= Emergency Federal Register =

Planned replacement for the United States Federal Register

The Emergency Federal Register (EFR) is the planned replacement for the Federal Register, the official journal of the United States government, in the event publication of the Federal Register is suspended by presidential decree following the onset of a severe national calamity, such as a major nuclear attack or a mainland invasion of the United States. According to the Office of the Federal Register, the Emergency Federal Register "can only be activated under extreme national security conditions".

Publication in the Federal Register of newly enacted federal regulations is required prior to their effective date. The purpose of the Emergency Federal Register would be to permit the continuation of such required publication but from a location outside of Washington, DC, in the event that city were overrun or rendered uninhabitable, or by methods or means other than bound paper, possibly including broadcast transmission or a town crier system. The Office of the Federal Register maintains alternate work sites where the Emergency Federal Register can be managed, including one site in Laurel, Maryland, another site in Rocket Center, West Virginia, and at least one other "classified location".
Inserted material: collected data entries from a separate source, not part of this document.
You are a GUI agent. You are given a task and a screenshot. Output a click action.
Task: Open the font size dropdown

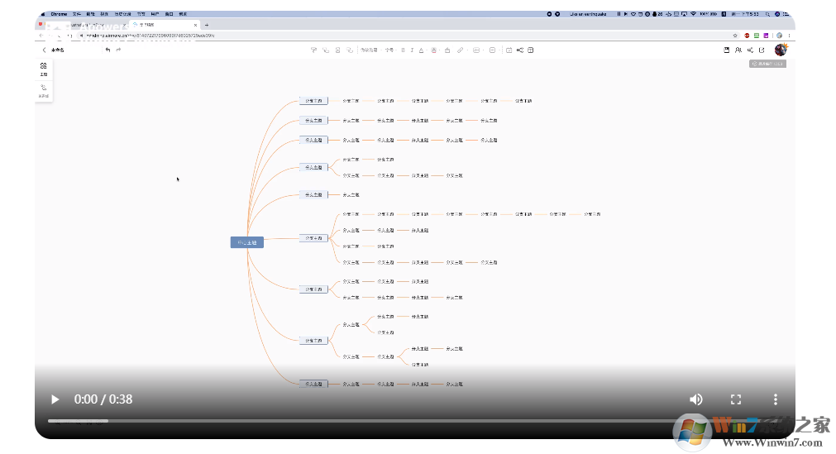(x=389, y=50)
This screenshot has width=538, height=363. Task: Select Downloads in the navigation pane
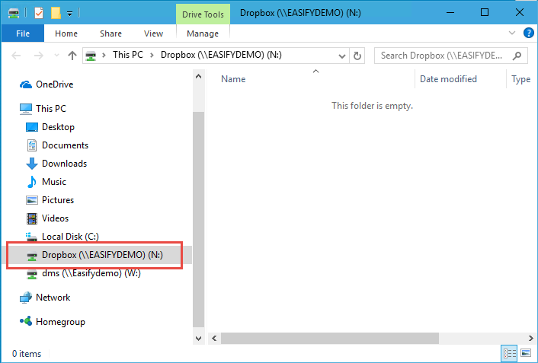[x=64, y=164]
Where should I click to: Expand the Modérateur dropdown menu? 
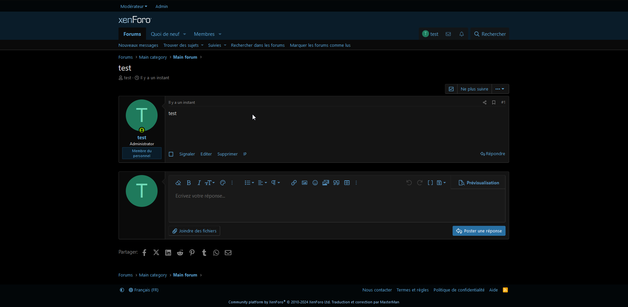coord(134,6)
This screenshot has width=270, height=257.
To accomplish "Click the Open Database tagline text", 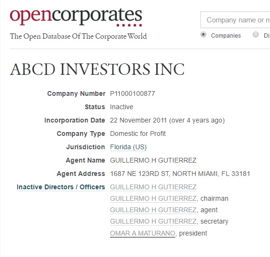I will point(79,36).
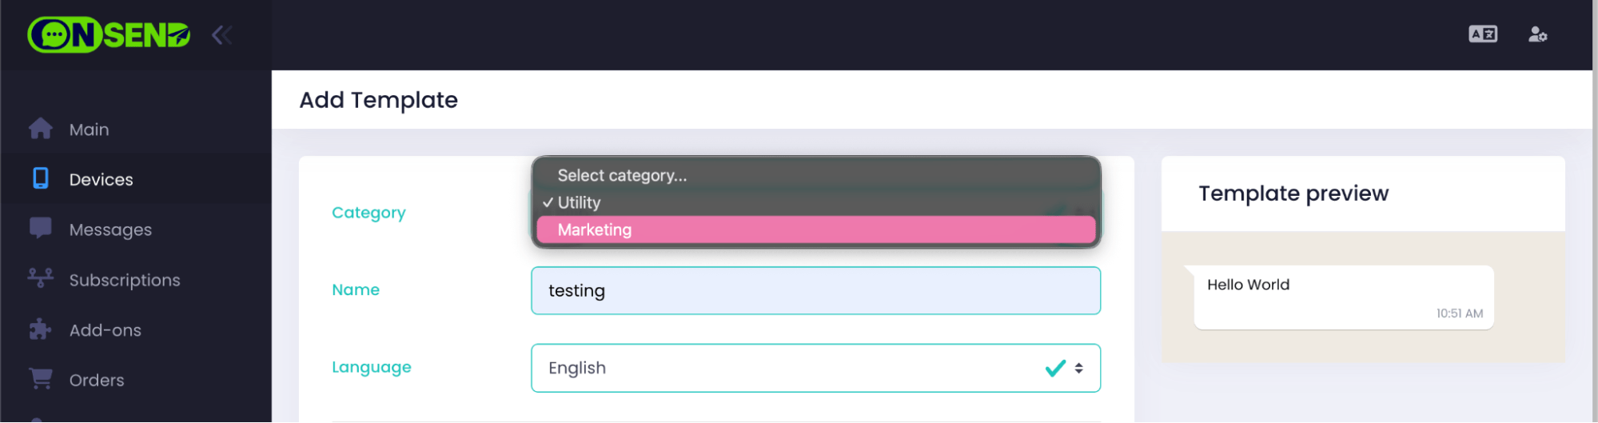Open the English language dropdown
The height and width of the screenshot is (423, 1598).
tap(816, 368)
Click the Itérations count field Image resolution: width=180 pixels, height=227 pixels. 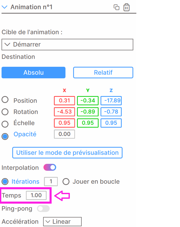tap(51, 182)

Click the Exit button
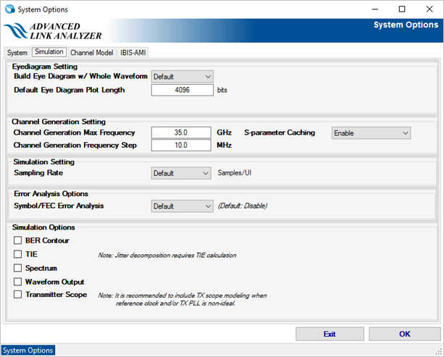330,334
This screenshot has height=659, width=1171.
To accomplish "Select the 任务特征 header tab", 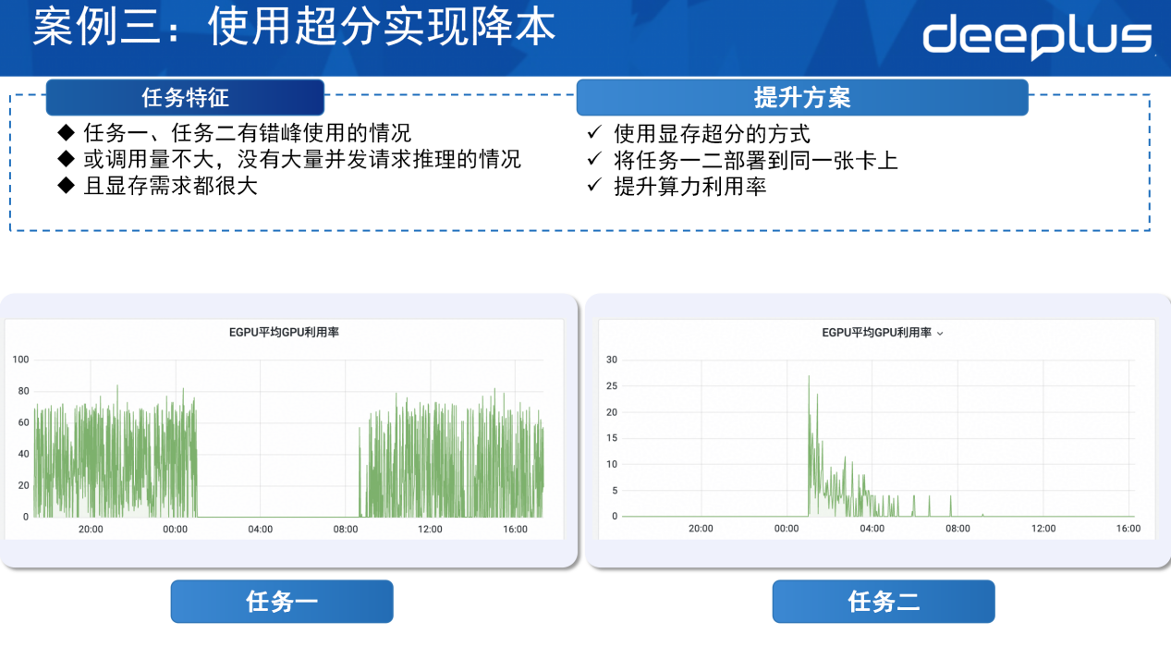I will [x=185, y=97].
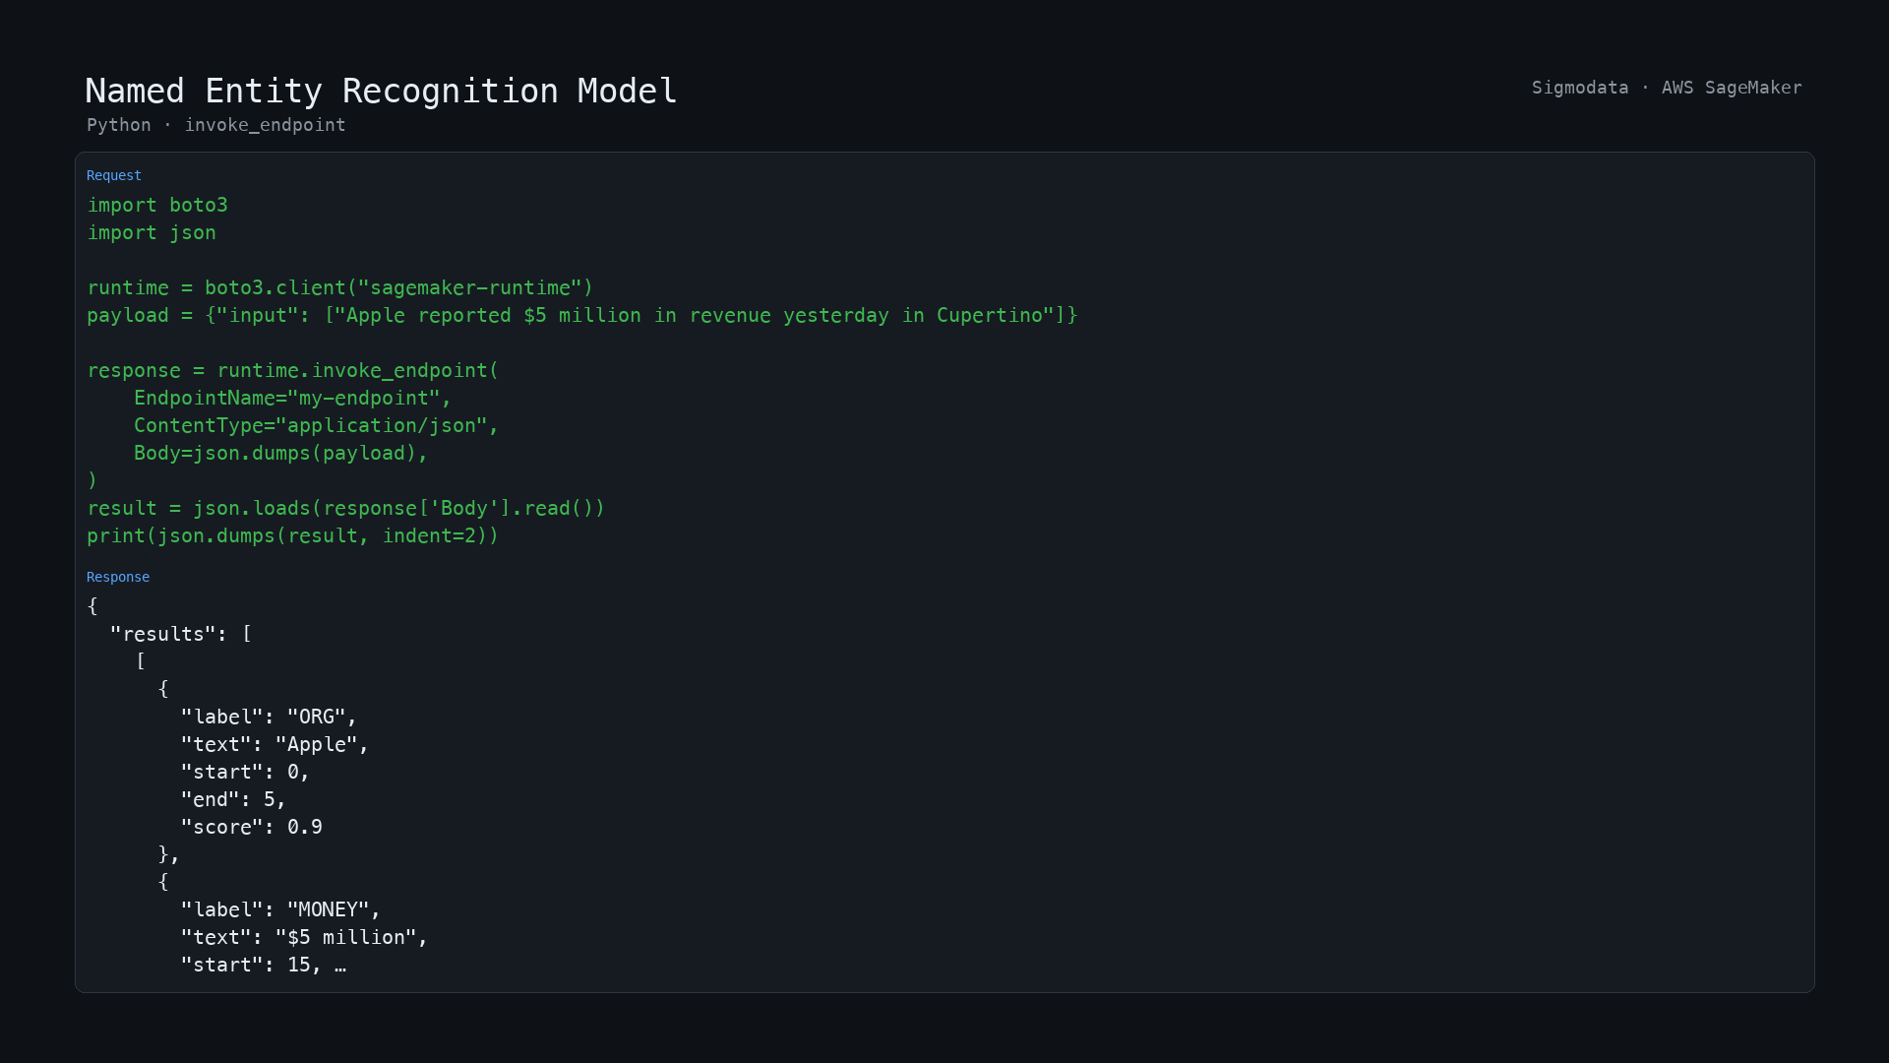The height and width of the screenshot is (1063, 1889).
Task: Click the "label": "MONEY" line
Action: coord(280,909)
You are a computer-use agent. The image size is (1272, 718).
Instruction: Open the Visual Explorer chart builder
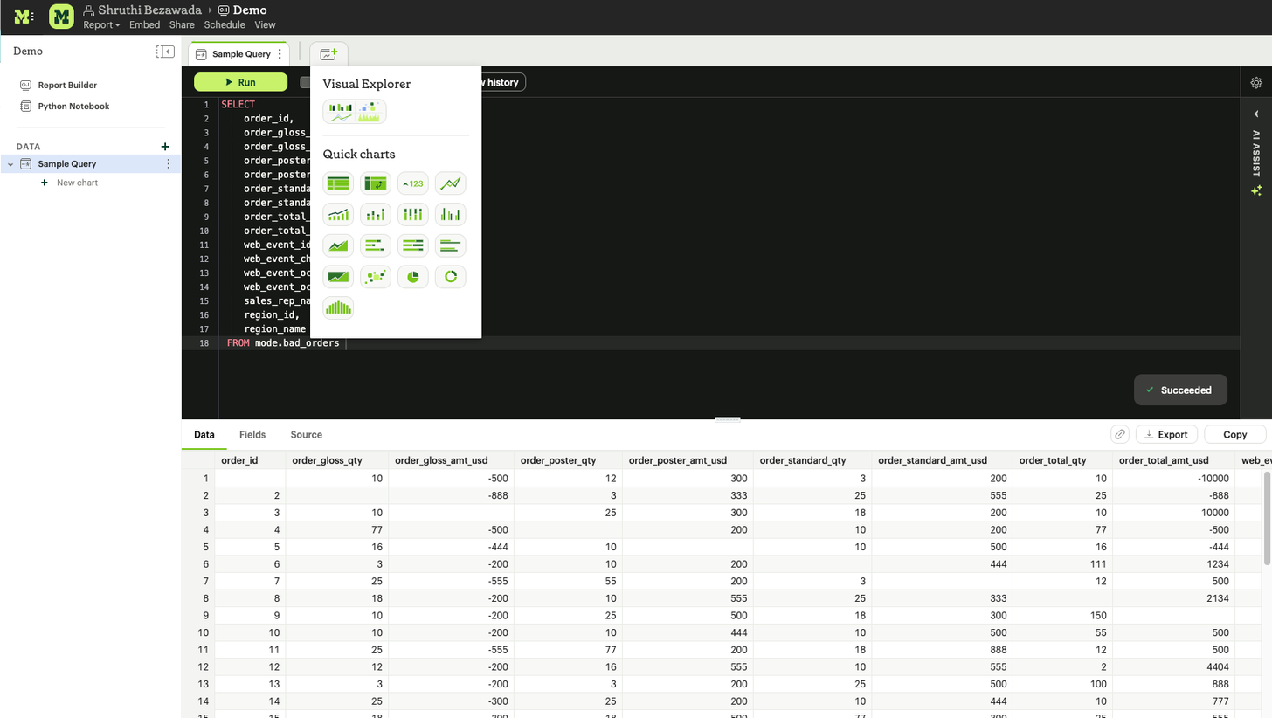(354, 112)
Authority for activation of an alternative to the Federal Register is contained in Title 44, Section 1505 of the United States Code, which specifies that:

In the event of an attack or threatened attack upon the continental United States and a determination by the President that as a result of an attack or threatened attack publication of the Federal Register or filing of documents with the Office of the Federal Register is impracticable, or under existing conditions publication in the Federal Register would not serve to give appropriate notice to the public of the contents of documents, the President may, without regard to any other provision of law, suspend all or part of the requirements of law or regulation for filing with the Office or publication in the Federal Register of documents or classes of documents.

Many new regulations required in a crisis situation, however, would not require advance publication. A contingency regulatory code, operating in parallel to the Code of Federal Regulations and known as the Emergency Code of Federal Regulations, can be immediately promulgated following the onset of an emergency.